16 septembre 2021
Critiques

Une Nouvelle Amie : Surprenant

François Ozon et moi c'est une vieille histoire... mais pas d'amour. Que ce soit dans "Gouttes d'eau sur pierres brûlantes", "8 Femmes", "5x2", "Swimming Pool", "Angel", etc, il y a eu toujours eu un truc que me dérangeait dans ses films, le détail (malsain ?) de trop qui entrainait un rejet général. Et puis, avec "Potiche", est venue l'heure de changement : Ozon a certainement voulu s'ouvrir à un public plus large et a commencé à proposer des œuvres qui, tout en continuant à être originales, avaient plus de chance de plaire. J'ai donc depuis revu ma position sur ce cinéaste d'autant que j'ai adoré son dernier film, "Jeune et Jolie". Après la prostitution adolescente (dont les journaux se sont faits beaucoup l'écho ses derniers temps), il s'est intéressé cette fois-ci au travestissement dans "Une Nouvelle Amie" (distribué par Mars Films).

Claire (Anaïs Demoustier) a du mal à faire face au décès de son amie d'enfance Laura, dont elle était extrêmement proche. Elle décide, sur les conseils de son mari Gilles (Raphael Personnaz), de soutenir le mari de Laura, David (Romain Duris), qui est désormais seul pour élever sa fille ; elle le surprend alors habillé en femme, dans les vêtements de Laura. Claire d'abord étonnée, est vite fascinée par le goût du travestissement de David, contente de trouver une nouvelle amie dans celle qu'elle appelle désormais Virginia.

Avec "Une Nouvelle Amie", le réalisateur de "Sous le sable" marche sur les traces d'Hitchcock : le parallèle avec "Sueur Froides" est d'ailleurs inévitable. Une scène du début du film où Claire est persuadée de reconnaître son amie morte dans une des passagères du train où elle se trouve (elle n'arrive pas à faire le deuil de son amie) nous y fait inévitablement songer, bien avant d'ailleurs de découvrir la transformation de David en Virginia. En effet, Laura remplace une femme qu'elle a aimée (sa meilleure amie, pour laquelle elle avait semble-t-il des sentiments ambigus : on le soupçonne dans les scènes de flashbacks sur leur rencontre, alors qu'elle semble quelque peu jalouse des petits amis de Laura ; puis plus tard, elle fait un rêve où Laura vient la rejoindre dans son lit et l'embrasse avec envie) par un presque sosie (le mari de la meilleure amie) pour lequel elle finit par ressentir une attraction qui la dépasse (car c'est Virginie qui l'attire et non David).
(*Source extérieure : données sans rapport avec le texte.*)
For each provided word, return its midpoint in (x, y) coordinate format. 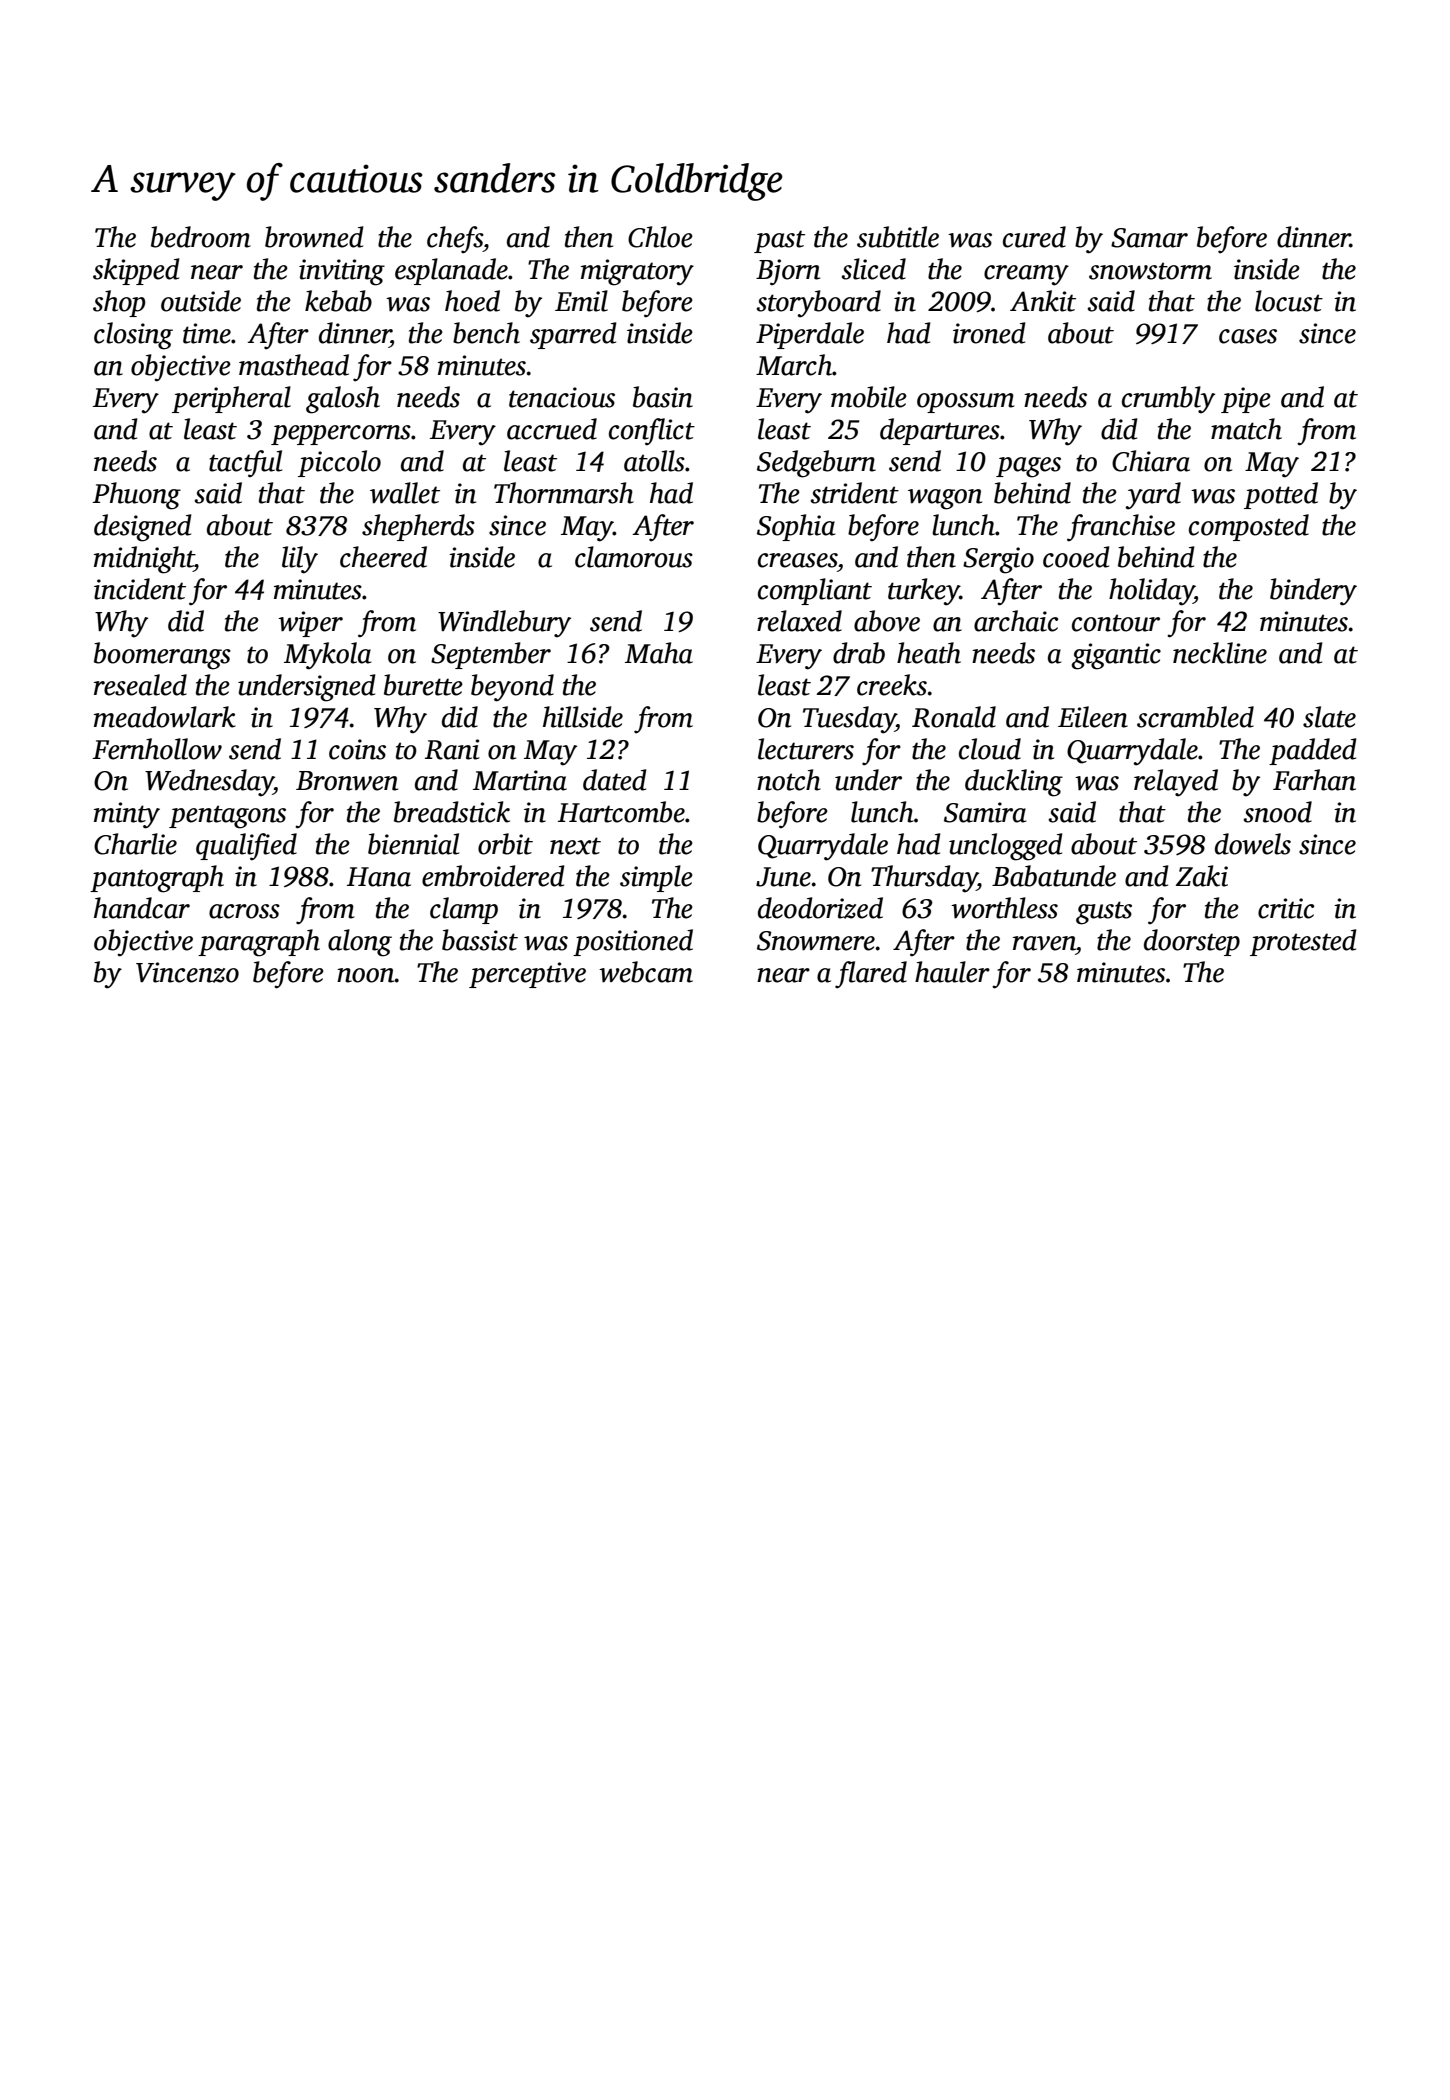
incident (140, 589)
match (1246, 429)
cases (1248, 336)
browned (314, 237)
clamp (464, 910)
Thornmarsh (564, 493)
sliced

Le film tourne donc autour du concept de l'affirmation de soi : l'affirmation de son attirance pour les femmes pour Claire, l'affirmation de sa féminité, de son envie d'être femme pour David ; et c'est avec émotion qu'Ozon nous fait suivre l'évolution de ses deux héros... Il peut compter d'ailleurs sur ses deux acteurs principaux pour y arriver ; Anaïs Demoustier est étonnante dans le rôle de Claire (son côté naturellement froid est adapté au personnage), mais surtout Romain Duris, qui se glisse avec naturel dans la peau d'une femme, réussit à nous émouvoir comme jamais (il est fantastique dans la scène du cabaret où il dégage une telle émotion qu'on ne peut être pris que d'empathie pour lui).

"Une Nouvelle Amie" est donc encore une fois une vraie réussite (même si tout n'est pas parfait ; notamment mélanger des paysages canadiens à des lieux connus parisiens – La Défense, Les 4 Temps – peut déconcerter certains en raison de la perte de repère géographique) et on ne peut que l'engager à continuer dans cette voie. On peut, cependant, regretter le dénouement final, un peu trop heureux à mon goût sachant que le scénario étant inspiré d'une nouvelle Ruth Rendell, on pouvait espérer une fin assez tragique (ce qui aurait été finalement plus intéressant et plus hitchcockien).